### Exercise instructions
Please restate, word for word, the lines below that begin at the one with "This screenshot has width=532, height=683." and end at the one with "Click the TV". Leave out all other lines.

Dataset items
>>>

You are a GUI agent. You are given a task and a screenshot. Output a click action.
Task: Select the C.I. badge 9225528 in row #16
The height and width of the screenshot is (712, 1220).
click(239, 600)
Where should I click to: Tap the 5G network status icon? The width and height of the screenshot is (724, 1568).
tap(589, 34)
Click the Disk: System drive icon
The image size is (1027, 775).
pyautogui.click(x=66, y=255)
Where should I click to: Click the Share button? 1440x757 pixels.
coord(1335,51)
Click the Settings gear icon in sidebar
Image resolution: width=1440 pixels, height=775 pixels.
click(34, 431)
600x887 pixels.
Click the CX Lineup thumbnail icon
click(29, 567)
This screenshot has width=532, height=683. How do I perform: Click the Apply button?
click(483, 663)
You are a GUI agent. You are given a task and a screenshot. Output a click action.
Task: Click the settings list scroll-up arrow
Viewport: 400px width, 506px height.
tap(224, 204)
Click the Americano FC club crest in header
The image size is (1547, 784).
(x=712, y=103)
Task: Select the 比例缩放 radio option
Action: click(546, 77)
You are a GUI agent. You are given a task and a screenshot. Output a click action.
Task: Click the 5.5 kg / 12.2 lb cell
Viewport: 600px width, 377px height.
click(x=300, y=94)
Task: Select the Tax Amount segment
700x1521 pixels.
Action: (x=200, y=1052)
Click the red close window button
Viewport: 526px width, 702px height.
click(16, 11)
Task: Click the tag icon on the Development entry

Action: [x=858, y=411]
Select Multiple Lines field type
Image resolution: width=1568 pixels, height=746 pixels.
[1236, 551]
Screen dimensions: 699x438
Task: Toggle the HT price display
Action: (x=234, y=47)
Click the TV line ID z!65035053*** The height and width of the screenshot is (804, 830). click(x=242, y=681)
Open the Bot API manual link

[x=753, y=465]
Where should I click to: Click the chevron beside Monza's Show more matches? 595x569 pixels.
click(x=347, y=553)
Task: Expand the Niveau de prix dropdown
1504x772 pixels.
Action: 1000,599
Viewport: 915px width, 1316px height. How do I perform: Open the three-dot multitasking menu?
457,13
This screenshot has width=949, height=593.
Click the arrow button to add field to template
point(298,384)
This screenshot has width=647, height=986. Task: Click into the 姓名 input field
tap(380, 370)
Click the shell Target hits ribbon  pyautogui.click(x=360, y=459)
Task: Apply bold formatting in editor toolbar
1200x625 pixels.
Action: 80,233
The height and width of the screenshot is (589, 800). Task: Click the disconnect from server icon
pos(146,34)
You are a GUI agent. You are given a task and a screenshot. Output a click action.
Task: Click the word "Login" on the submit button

<<<

### Response to the exercise
This screenshot has width=532, height=683. How do I perform: Click the Apply button?
click(483, 663)
You are a GUI agent. You are given a task and a screenshot. Output a click action.
Task: Click the settings list scroll-up arrow
Viewport: 400px width, 506px height.
tap(224, 204)
Click the Americano FC club crest in header
The image size is (1547, 784).
(x=712, y=103)
Task: Select the 比例缩放 radio option
Action: click(546, 77)
You are a GUI agent. You are given a task and a screenshot. Output a click action.
Task: Click the 5.5 kg / 12.2 lb cell
Viewport: 600px width, 377px height.
click(x=300, y=94)
Task: Select the Tax Amount segment
700x1521 pixels.
Action: (x=200, y=1052)
Click the red close window button
Viewport: 526px width, 702px height.
click(16, 11)
Task: Click the tag icon on the Development entry

Action: [x=858, y=411]
Select Multiple Lines field type
Image resolution: width=1568 pixels, height=746 pixels.
[1236, 551]
Screen dimensions: 699x438
Task: Toggle the HT price display
Action: (x=234, y=47)
Click the TV line ID z!65035053*** The height and width of the screenshot is (804, 830). click(x=242, y=681)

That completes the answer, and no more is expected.